Goal of the exercise
Go through the records line by line from the top and repeat each one exactly, ending with the line that contains "Task: Open the Sistema".

[Source records]
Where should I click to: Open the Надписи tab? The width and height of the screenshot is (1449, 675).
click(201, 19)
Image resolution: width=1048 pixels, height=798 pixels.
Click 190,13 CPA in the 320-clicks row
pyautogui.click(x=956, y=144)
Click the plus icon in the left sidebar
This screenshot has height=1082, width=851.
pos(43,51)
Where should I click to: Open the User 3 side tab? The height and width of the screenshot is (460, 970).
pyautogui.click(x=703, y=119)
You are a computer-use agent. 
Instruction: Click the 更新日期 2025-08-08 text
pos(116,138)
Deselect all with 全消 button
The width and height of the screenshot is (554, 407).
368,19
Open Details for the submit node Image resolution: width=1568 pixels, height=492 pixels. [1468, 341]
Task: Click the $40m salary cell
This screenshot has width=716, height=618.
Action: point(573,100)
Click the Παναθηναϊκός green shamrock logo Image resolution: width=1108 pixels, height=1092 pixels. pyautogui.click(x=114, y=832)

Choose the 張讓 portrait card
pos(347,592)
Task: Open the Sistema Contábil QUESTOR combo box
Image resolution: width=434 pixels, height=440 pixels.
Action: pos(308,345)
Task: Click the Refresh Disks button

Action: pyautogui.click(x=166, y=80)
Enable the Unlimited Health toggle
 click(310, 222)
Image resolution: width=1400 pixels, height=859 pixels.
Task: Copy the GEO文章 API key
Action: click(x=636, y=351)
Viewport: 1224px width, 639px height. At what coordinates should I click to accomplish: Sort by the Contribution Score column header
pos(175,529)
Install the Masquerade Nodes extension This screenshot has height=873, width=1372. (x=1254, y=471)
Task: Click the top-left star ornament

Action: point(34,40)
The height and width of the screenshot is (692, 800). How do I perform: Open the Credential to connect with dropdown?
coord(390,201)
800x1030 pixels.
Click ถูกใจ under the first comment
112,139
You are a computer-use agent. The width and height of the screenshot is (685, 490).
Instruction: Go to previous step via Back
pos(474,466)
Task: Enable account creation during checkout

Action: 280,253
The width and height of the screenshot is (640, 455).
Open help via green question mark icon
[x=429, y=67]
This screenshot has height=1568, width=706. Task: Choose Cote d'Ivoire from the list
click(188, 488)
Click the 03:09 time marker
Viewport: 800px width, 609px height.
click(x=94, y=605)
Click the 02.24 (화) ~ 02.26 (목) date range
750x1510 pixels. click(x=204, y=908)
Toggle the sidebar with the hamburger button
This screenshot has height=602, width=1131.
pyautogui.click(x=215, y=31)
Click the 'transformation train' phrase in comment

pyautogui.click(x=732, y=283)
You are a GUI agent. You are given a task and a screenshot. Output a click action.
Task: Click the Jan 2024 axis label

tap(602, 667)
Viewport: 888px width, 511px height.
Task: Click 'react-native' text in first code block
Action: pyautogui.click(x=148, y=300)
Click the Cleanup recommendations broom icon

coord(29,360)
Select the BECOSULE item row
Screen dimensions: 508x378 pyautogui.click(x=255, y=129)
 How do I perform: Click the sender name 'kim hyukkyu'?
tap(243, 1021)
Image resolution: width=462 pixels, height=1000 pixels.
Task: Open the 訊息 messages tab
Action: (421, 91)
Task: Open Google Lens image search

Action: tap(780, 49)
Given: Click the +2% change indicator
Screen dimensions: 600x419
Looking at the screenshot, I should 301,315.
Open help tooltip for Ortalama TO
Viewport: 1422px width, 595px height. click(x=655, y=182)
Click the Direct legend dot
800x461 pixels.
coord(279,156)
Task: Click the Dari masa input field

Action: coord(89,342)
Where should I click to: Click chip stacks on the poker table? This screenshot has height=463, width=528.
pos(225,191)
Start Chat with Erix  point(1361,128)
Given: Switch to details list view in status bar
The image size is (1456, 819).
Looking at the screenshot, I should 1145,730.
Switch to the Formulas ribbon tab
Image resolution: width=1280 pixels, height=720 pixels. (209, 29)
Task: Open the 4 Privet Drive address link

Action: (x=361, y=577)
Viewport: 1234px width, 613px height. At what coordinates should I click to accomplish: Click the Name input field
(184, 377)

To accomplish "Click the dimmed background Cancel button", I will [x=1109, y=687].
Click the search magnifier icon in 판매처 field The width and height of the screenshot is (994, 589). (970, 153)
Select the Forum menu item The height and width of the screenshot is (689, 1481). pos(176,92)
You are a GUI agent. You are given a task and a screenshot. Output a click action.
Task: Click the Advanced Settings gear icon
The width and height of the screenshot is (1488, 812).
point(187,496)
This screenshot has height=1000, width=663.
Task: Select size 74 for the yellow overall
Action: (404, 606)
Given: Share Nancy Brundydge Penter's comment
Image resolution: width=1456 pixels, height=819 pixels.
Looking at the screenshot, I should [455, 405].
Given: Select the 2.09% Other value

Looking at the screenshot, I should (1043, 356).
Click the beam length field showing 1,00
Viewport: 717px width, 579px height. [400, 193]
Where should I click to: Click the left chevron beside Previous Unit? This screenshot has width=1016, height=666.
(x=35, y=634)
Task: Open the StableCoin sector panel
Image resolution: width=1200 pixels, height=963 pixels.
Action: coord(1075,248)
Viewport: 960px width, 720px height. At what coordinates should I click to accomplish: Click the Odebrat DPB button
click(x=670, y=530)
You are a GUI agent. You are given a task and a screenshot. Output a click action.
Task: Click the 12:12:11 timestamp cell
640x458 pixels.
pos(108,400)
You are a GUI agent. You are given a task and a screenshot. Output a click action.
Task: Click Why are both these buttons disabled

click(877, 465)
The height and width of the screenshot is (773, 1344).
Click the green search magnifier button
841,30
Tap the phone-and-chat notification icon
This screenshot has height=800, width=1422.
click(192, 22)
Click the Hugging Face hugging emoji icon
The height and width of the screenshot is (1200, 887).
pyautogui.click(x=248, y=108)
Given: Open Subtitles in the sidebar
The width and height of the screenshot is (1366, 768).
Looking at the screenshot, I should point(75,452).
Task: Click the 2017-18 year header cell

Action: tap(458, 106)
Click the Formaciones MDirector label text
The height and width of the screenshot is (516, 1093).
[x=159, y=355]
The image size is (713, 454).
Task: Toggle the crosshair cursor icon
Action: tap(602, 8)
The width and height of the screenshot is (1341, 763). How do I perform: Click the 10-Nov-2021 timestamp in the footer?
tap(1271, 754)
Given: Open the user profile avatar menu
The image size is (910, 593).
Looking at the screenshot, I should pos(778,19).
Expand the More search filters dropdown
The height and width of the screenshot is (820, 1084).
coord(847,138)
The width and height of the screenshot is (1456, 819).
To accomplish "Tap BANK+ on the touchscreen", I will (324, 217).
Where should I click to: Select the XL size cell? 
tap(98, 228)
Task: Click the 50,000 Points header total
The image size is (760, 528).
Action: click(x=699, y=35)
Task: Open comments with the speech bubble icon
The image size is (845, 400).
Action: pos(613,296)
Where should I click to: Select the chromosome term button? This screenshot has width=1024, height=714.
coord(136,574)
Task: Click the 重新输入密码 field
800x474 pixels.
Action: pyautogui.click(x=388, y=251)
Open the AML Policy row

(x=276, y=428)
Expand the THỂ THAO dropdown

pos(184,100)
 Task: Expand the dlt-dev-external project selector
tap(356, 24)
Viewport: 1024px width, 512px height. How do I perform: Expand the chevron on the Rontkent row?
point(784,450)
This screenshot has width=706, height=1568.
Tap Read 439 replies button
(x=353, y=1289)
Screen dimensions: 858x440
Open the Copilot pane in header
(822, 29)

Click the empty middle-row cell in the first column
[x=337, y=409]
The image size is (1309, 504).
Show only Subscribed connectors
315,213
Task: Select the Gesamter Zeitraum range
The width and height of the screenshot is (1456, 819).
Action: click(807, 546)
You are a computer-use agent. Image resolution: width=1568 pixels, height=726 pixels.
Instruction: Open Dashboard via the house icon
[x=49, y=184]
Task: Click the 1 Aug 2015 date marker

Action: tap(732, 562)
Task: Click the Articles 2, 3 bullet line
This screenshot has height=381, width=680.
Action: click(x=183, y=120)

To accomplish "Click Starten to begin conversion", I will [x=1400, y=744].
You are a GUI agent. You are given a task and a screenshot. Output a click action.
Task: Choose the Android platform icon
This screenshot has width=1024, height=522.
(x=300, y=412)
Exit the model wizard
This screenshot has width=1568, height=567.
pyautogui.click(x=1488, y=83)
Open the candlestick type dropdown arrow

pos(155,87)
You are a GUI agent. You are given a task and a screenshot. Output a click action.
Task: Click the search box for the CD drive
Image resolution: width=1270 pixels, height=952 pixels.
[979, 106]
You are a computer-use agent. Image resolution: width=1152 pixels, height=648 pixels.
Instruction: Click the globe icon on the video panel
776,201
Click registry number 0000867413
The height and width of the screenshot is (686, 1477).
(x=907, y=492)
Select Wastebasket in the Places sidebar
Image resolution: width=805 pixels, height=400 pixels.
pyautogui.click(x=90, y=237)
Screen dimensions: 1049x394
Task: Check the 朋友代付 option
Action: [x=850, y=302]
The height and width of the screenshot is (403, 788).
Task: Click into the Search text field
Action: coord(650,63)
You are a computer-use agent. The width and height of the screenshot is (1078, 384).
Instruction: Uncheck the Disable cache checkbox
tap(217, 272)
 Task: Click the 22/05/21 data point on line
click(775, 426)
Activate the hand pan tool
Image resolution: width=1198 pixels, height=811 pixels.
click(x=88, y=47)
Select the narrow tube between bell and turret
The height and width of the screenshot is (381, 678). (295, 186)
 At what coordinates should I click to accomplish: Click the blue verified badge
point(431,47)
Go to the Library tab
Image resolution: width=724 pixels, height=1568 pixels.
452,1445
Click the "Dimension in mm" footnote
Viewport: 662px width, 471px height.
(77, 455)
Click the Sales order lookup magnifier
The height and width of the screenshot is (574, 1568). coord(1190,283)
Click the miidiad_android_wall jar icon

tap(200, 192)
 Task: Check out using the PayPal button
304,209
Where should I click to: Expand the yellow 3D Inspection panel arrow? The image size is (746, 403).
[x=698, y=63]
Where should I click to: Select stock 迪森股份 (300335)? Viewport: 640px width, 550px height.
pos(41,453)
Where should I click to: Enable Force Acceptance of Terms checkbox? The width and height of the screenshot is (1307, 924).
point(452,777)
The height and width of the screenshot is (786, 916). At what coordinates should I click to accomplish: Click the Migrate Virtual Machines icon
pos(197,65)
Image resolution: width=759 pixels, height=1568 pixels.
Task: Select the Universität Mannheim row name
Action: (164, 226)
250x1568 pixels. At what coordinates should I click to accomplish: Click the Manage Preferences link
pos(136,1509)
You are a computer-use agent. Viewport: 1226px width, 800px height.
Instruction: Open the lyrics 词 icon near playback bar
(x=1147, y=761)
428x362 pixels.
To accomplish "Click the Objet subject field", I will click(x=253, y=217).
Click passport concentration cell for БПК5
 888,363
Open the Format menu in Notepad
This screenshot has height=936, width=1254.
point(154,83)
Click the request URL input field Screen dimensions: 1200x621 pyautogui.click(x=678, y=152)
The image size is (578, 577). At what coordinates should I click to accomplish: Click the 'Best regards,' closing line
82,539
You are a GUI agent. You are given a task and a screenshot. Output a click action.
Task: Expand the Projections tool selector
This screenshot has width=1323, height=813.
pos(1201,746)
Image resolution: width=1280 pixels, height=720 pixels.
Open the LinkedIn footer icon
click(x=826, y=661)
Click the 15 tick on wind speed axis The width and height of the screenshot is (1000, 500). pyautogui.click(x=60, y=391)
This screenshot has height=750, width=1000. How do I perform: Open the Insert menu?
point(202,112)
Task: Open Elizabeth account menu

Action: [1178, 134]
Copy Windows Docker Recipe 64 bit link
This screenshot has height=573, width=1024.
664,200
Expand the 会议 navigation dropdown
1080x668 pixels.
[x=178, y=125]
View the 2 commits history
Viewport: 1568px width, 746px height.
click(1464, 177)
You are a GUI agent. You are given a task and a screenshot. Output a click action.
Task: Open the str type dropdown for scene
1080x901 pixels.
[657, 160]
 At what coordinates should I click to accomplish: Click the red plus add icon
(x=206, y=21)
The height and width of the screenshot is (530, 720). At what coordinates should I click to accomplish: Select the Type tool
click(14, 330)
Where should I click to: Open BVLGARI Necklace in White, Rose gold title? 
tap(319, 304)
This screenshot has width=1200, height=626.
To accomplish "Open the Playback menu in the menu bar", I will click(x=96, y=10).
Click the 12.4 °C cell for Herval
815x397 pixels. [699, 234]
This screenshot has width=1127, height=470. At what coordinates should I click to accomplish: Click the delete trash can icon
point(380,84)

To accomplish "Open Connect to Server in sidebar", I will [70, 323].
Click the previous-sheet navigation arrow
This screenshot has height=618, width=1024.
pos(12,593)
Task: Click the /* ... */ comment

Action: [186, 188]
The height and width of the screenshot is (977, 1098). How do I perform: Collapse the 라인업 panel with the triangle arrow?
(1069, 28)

Solved exercise
Where should I click to: Open the Надписи tab? The width and height of the screenshot is (1449, 675).
click(201, 19)
Image resolution: width=1048 pixels, height=798 pixels.
Click 190,13 CPA in the 320-clicks row
pyautogui.click(x=956, y=144)
Click the plus icon in the left sidebar
This screenshot has height=1082, width=851.
pos(43,51)
Where should I click to: Open the User 3 side tab? The height and width of the screenshot is (460, 970).
pyautogui.click(x=703, y=119)
You are a computer-use agent. 
Instruction: Click the 更新日期 2025-08-08 text
pos(116,138)
Deselect all with 全消 button
The width and height of the screenshot is (554, 407).
368,19
Open Details for the submit node Image resolution: width=1568 pixels, height=492 pixels. [1468, 341]
Task: Click the $40m salary cell
This screenshot has width=716, height=618.
Action: point(573,100)
Click the Παναθηναϊκός green shamrock logo Image resolution: width=1108 pixels, height=1092 pixels. pyautogui.click(x=114, y=832)

Choose the 張讓 portrait card
pos(347,592)
Task: Open the Sistema Contábil QUESTOR combo box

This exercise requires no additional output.